[Written exercise]
In the listing below, from the line with "Task: Select 英飞凌 category in sidebar" up to and including the line with "click(568, 299)", substitute "screen capture" for "screenshot" and give those lines again with nothing else changed. Leave out the pictures.

[The records]
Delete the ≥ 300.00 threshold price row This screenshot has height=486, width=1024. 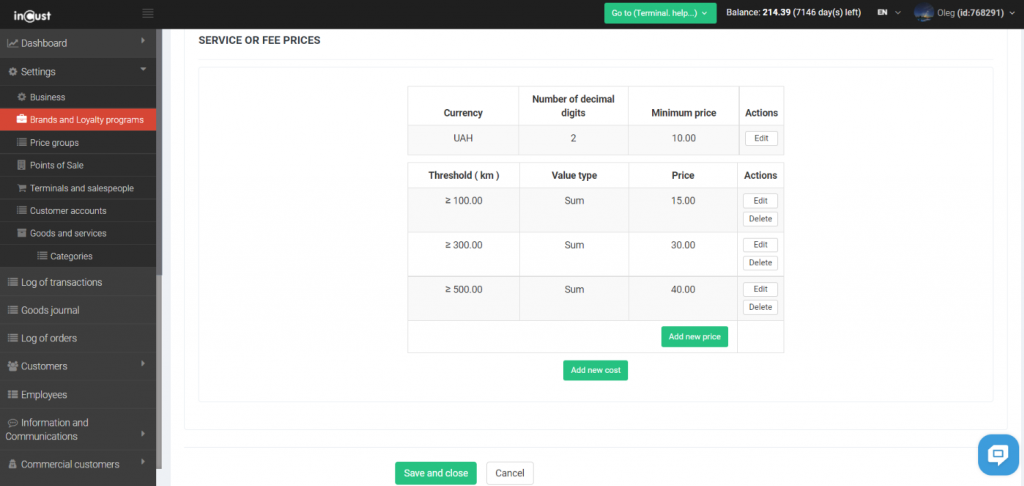pos(760,263)
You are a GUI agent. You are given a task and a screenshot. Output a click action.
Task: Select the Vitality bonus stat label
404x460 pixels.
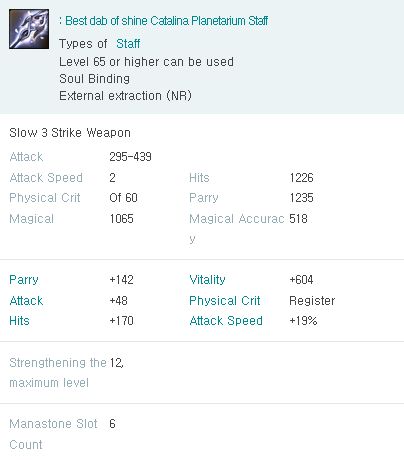tap(207, 280)
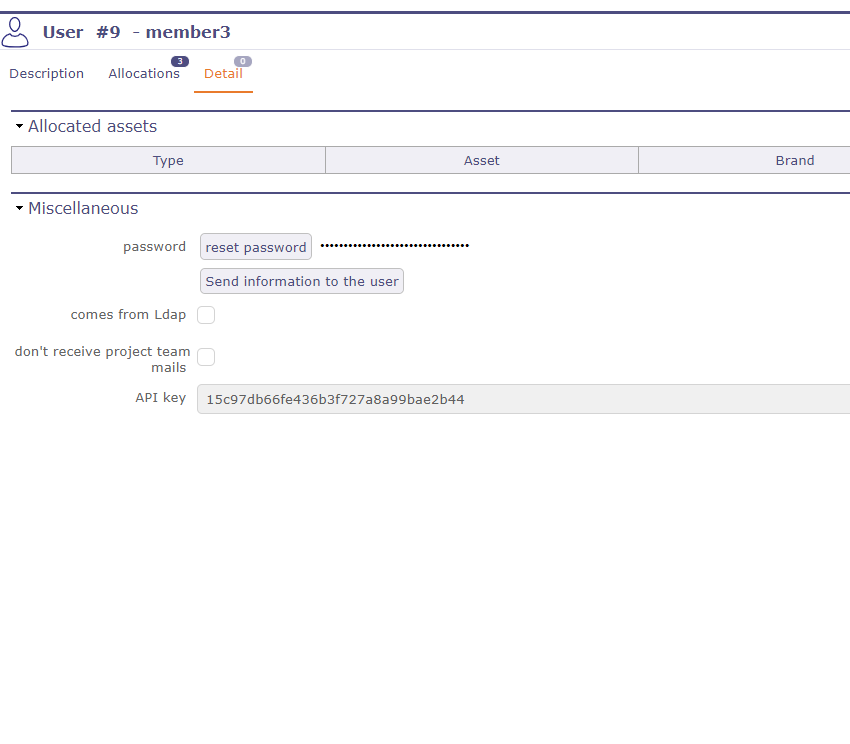
Task: Click the Miscellaneous section heading
Action: click(83, 209)
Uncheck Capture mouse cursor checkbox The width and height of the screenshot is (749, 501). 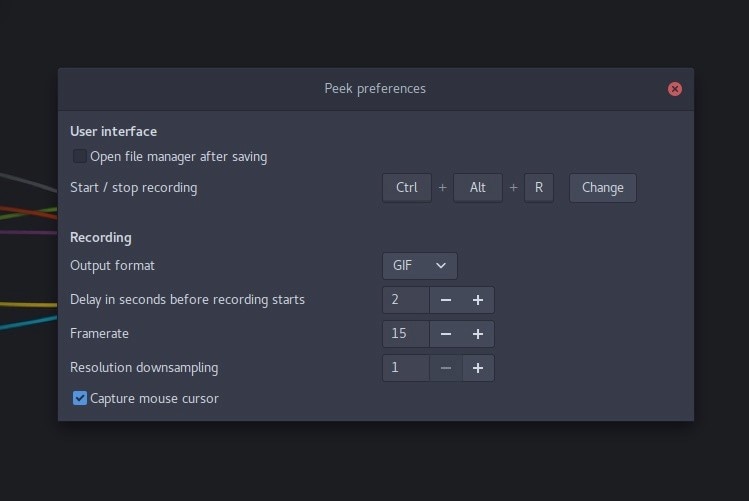(80, 398)
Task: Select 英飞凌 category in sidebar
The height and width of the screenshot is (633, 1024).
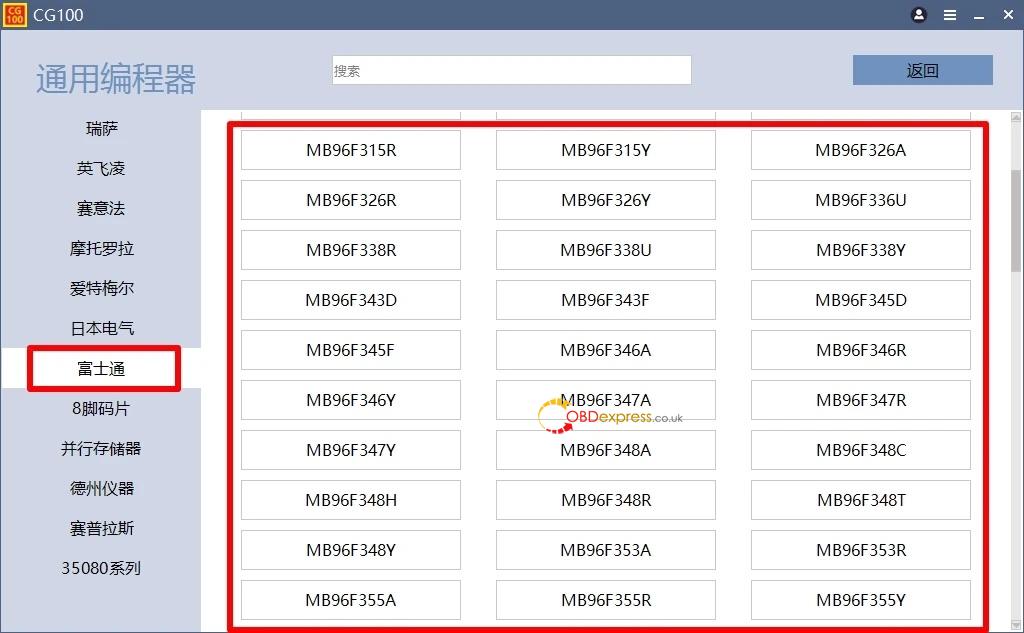Action: pyautogui.click(x=101, y=169)
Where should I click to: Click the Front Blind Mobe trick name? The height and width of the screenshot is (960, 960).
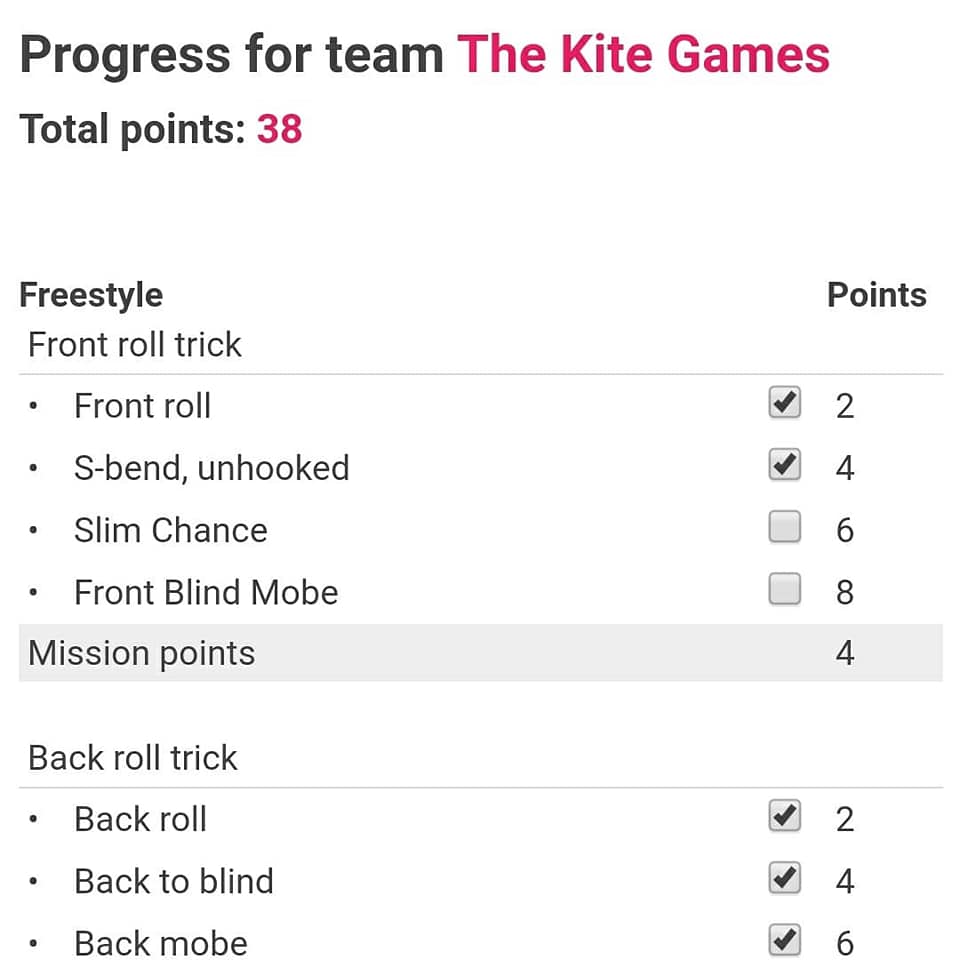click(x=206, y=593)
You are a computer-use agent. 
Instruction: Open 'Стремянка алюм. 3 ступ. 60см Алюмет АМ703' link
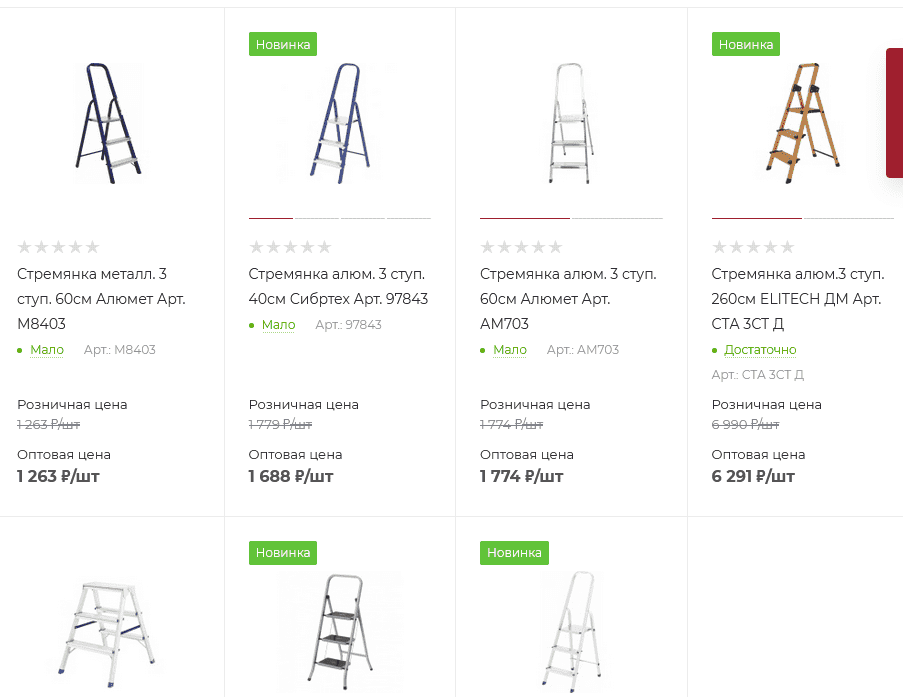click(568, 299)
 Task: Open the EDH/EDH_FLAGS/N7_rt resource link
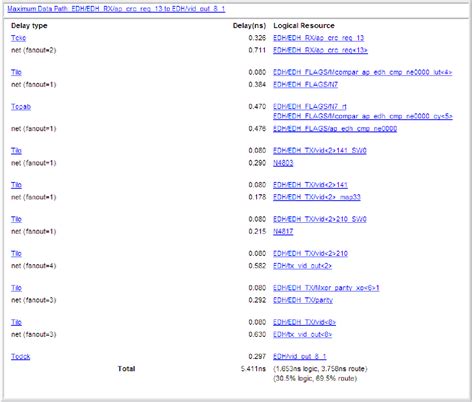[x=310, y=107]
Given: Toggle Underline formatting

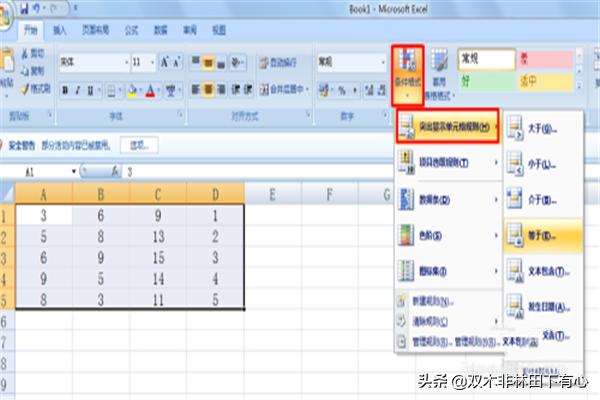Looking at the screenshot, I should 91,90.
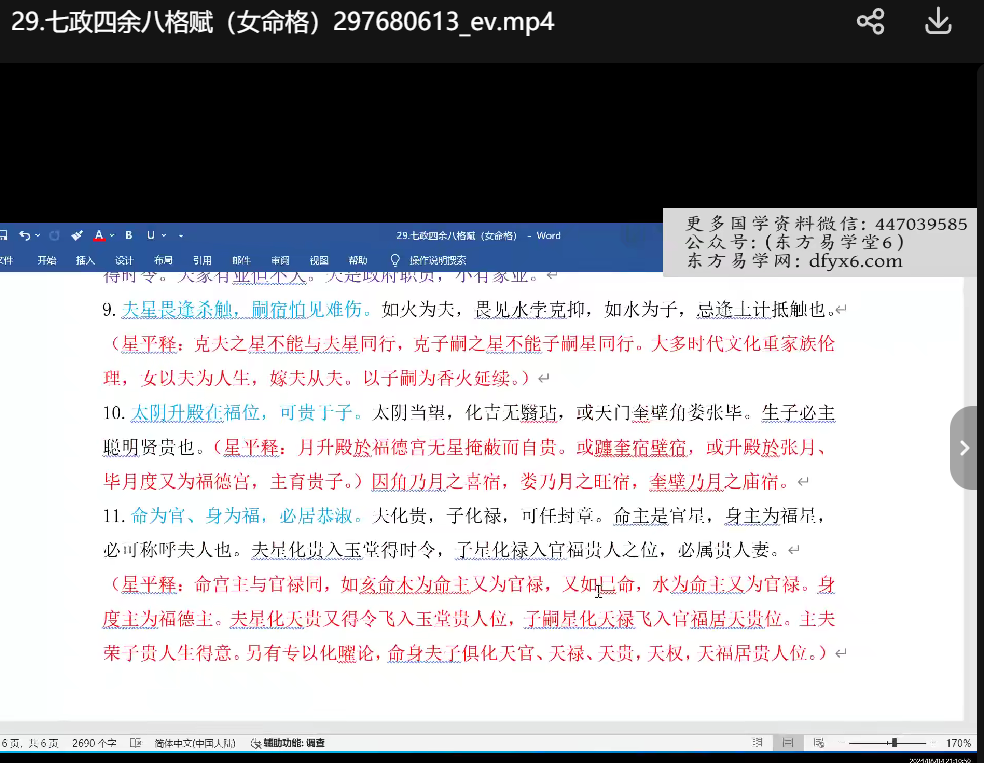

[The response]
Task: Select 英飞凌 category in sidebar
The height and width of the screen capture is (633, 1024).
Action: pyautogui.click(x=101, y=169)
Where should I click to: Click the Front Blind Mobe trick name? The height and width of the screen capture is (960, 960).
click(x=206, y=593)
You are a computer-use agent. 
Instruction: Open 'Стремянка алюм. 3 ступ. 60см Алюмет АМ703' link
click(568, 299)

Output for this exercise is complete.